One Small Step for Man, One Giant Leap for Dreamers

By Piper Bayard

My parents sat us in front of the TV on that July day back in 1969 and said, “You will want to tell your children about this.” We watched Neil Armstrong take the first walk on the moon, not understanding how remarkable it was, but thinking it was incredibly cool just the same.

Our young lives were filled with Tang and Quisp and astronauts, and since each generation believes the world springs fully formed at the moment of its own birth, we took the moon walks for granted. After all, they happened every few months, and at our age, there wasn’t really a time before. We were certain people would be living on the moon by the time we were adults, using it as a base to explore the rest of the solar system.

And Star Trek? Why not? Even Russians and Americans eventually set aside the space race fueled by the Cold War and shared the International Space Station. Space wasn’t only the final frontier. It was the place where humans stood together in the face of the unknown Universe. The very essence of Star Trek made real.

I am only now fully feeling the possibility that there will be no more moon walks in my lifetime. In fact, I’m fond of saying, “We put a man on the moon with a slide rule. Why can’t we do it again with all of these computers? I’m not seeing any improvement here.”

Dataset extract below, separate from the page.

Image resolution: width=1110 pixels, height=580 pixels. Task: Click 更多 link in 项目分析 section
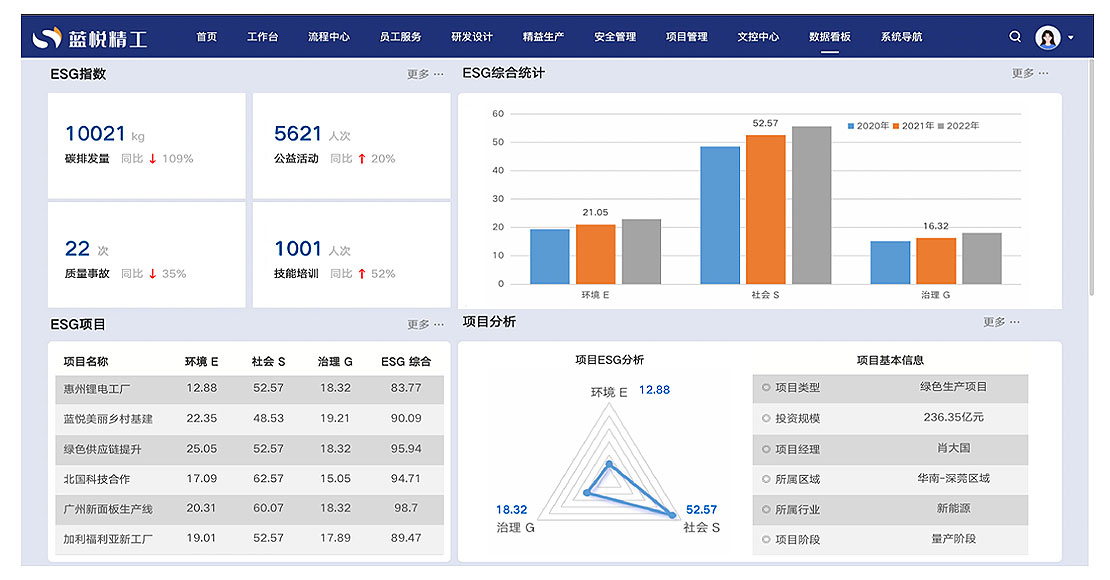pyautogui.click(x=1001, y=322)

But Neil Armstrong and the other brave astronauts of those years planted a seed in the minds and hearts of humanity that not only stands for the wonders we can find in the night sky, but for what is possible here on earth. My parents were right. I do point to that moment and tell my children, “Anything is possible if we choose to make it so.”

Image from NASA.

Thank you, Neil Armstrong. R.I.P.

All the best to all of you for keeping the fire burning.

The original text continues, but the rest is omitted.